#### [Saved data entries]
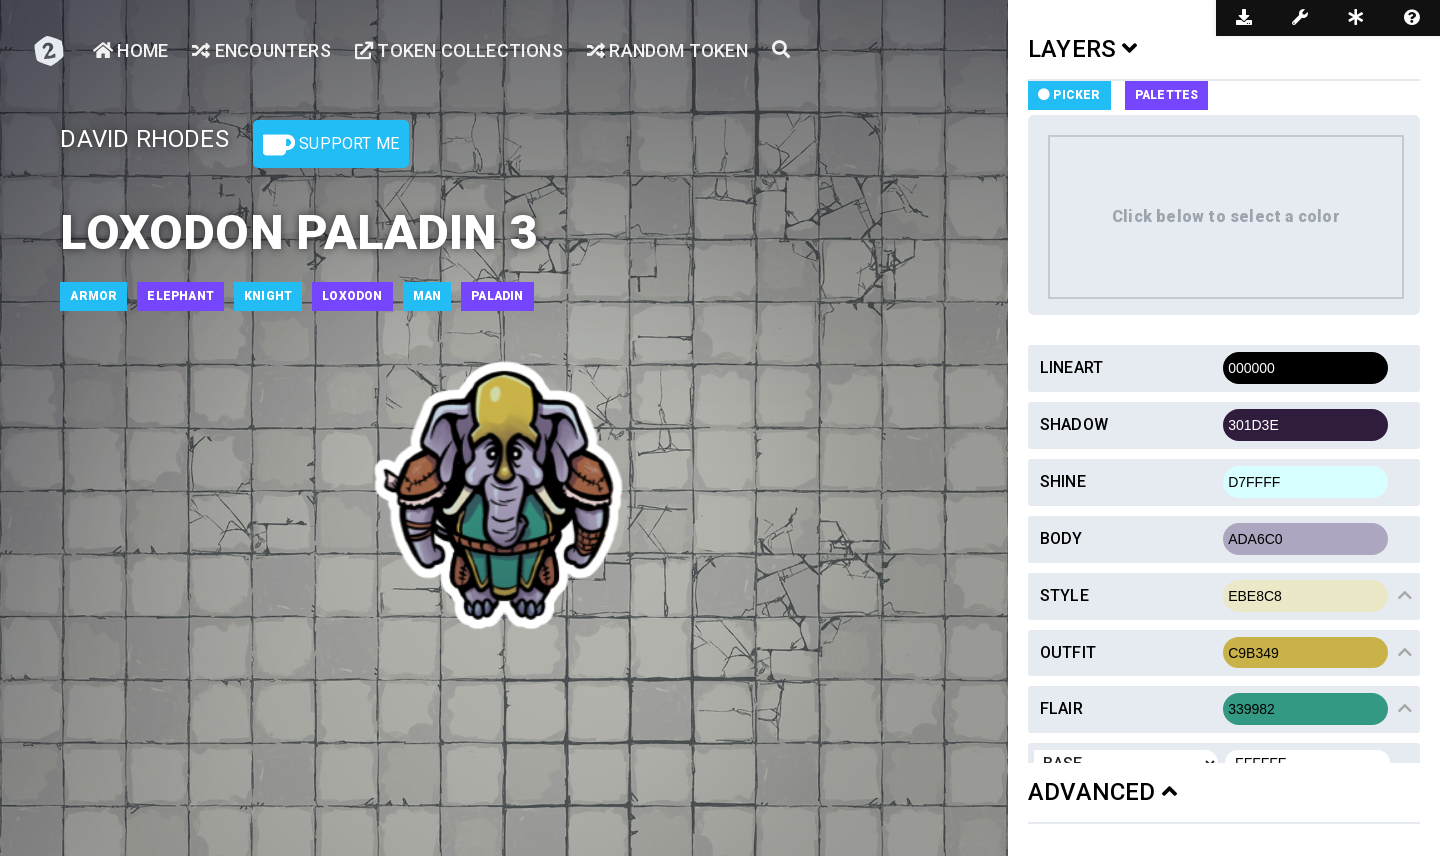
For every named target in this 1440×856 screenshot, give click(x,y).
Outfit (1068, 652)
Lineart (1071, 367)
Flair (1061, 708)
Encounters (261, 50)
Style (1064, 595)
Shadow (1074, 424)
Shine (1063, 481)
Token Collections (459, 50)
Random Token (667, 50)
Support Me (331, 145)
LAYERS (1083, 49)
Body (1061, 538)
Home (130, 50)
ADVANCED (1102, 792)
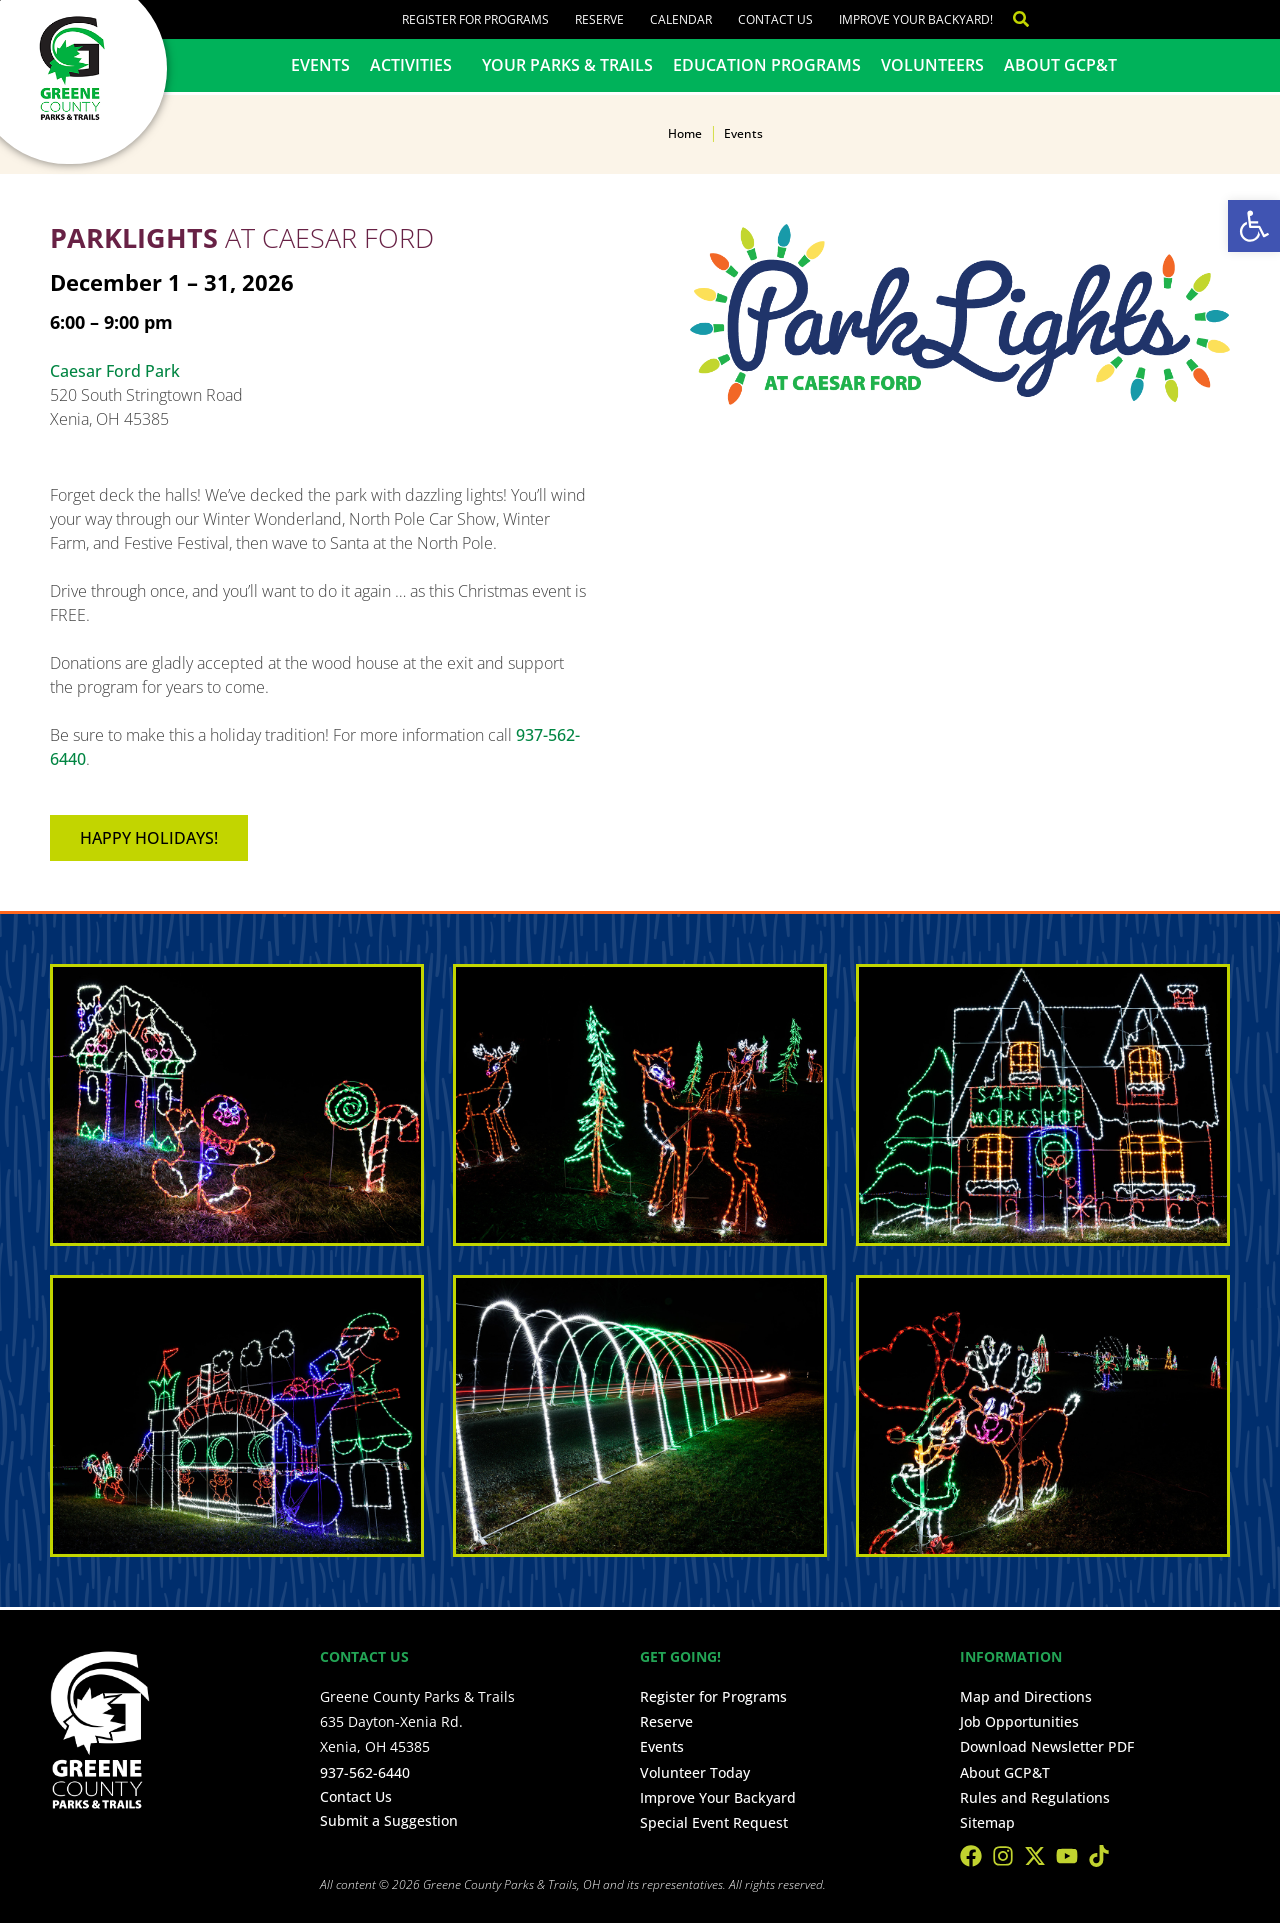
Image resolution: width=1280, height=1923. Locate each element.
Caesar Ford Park (115, 371)
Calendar (681, 19)
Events (320, 65)
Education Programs (767, 65)
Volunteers (932, 65)
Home (685, 133)
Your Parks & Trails (567, 65)
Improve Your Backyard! (916, 19)
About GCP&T (1060, 65)
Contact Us (775, 19)
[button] (1254, 226)
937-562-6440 (365, 1772)
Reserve (599, 19)
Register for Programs (475, 19)
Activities (416, 65)
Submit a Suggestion (389, 1820)
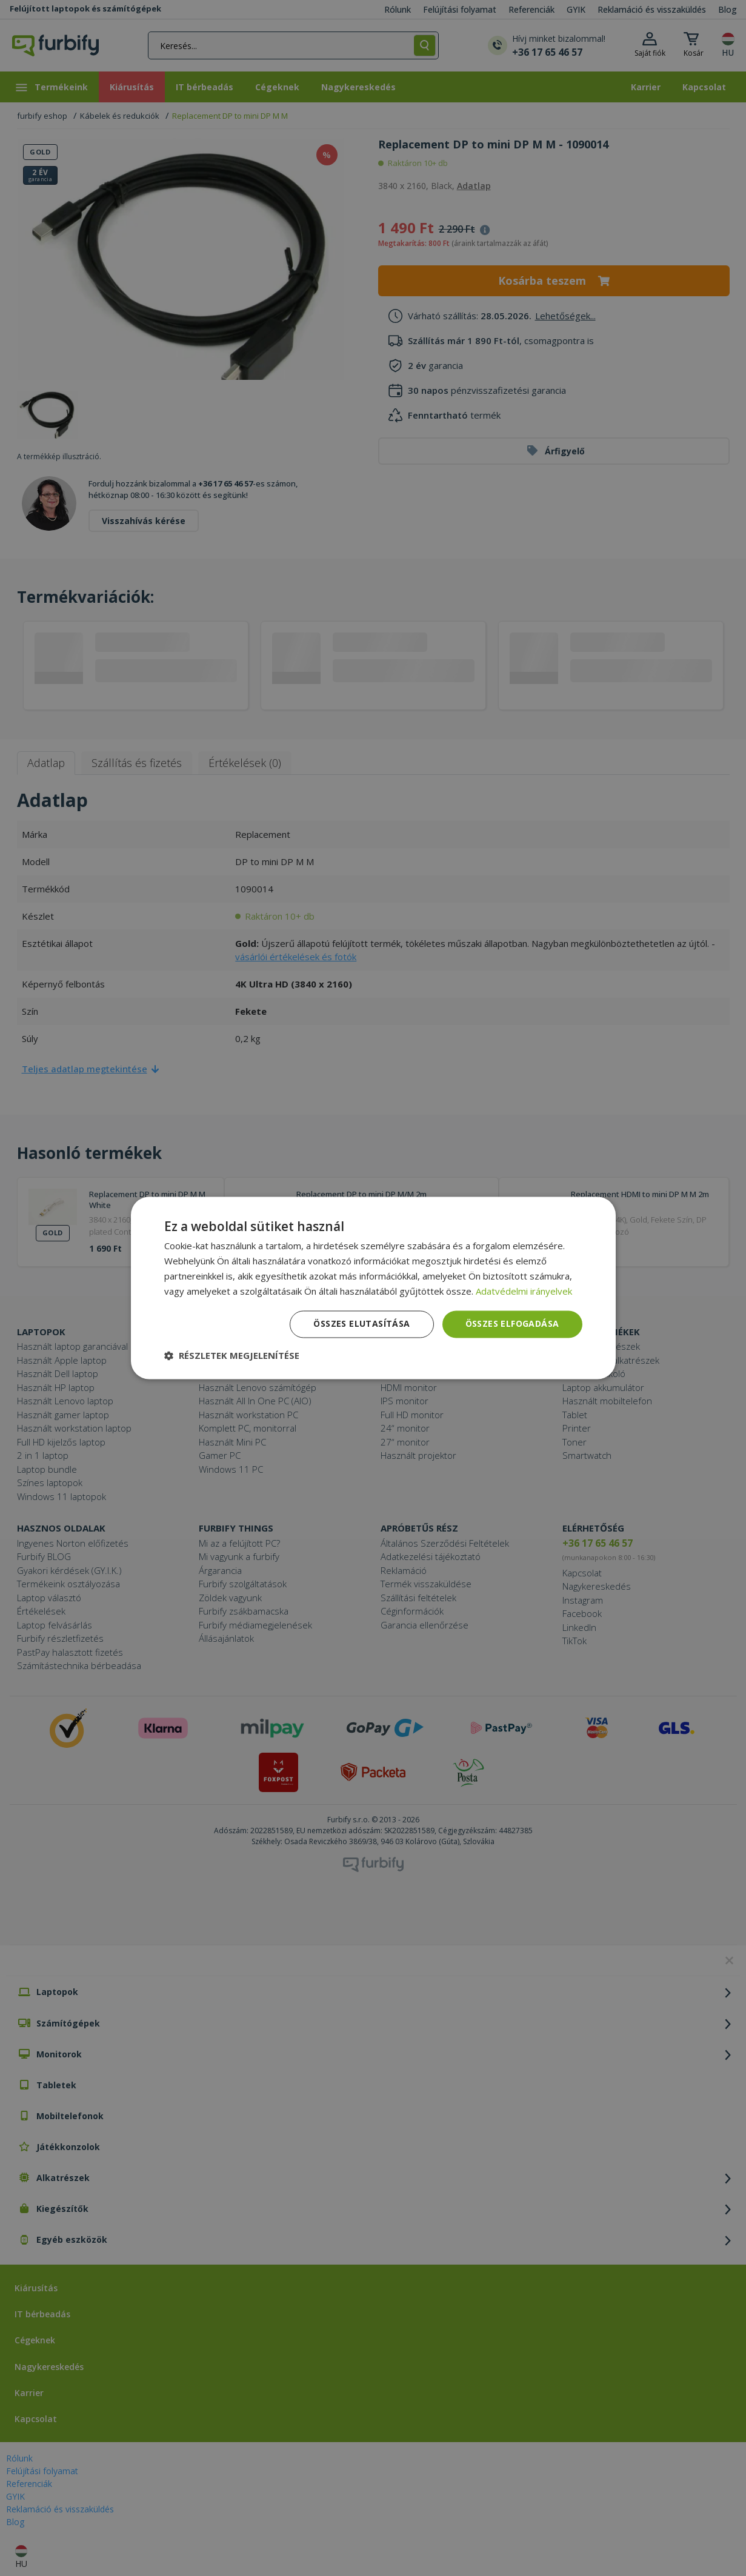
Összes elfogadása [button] (512, 1324)
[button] (231, 1355)
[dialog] (373, 1288)
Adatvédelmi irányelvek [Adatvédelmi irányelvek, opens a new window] (524, 1291)
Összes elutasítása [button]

#### [TASK OBJECTIVE]
Rewrite the records above, swapping "Home" for "Start" wherever it occurs and leaving everything else as it is. Omit the pictures from your answer.

#### [RESPONSE]
For every named target in this 1440×856 screenshot, give click(x,y).
Outfit (1068, 652)
Lineart (1071, 367)
Flair (1061, 708)
Encounters (261, 50)
Style (1064, 595)
Shadow (1074, 424)
Shine (1063, 481)
Token Collections (459, 50)
Random Token (667, 50)
Support Me (331, 145)
LAYERS (1083, 49)
Body (1061, 538)
Start (130, 50)
ADVANCED (1102, 792)
Image resolution: width=1280, height=1923. Locate each element.
Caesar Ford Park (115, 371)
Calendar (681, 19)
Events (320, 65)
Education Programs (767, 65)
Volunteers (932, 65)
Start (685, 133)
Your Parks & Trails (567, 65)
Improve Your Backyard! (916, 19)
About GCP&T (1060, 65)
Contact Us (775, 19)
[button] (1254, 226)
937-562-6440 (365, 1772)
Reserve (599, 19)
Register for Programs (475, 19)
Activities (416, 65)
Submit a Suggestion (389, 1820)
Összes elfogadása [button] (512, 1324)
[button] (231, 1355)
[dialog] (373, 1288)
Adatvédelmi irányelvek [Adatvédelmi irányelvek, opens a new window] (524, 1291)
Összes elutasítása [button]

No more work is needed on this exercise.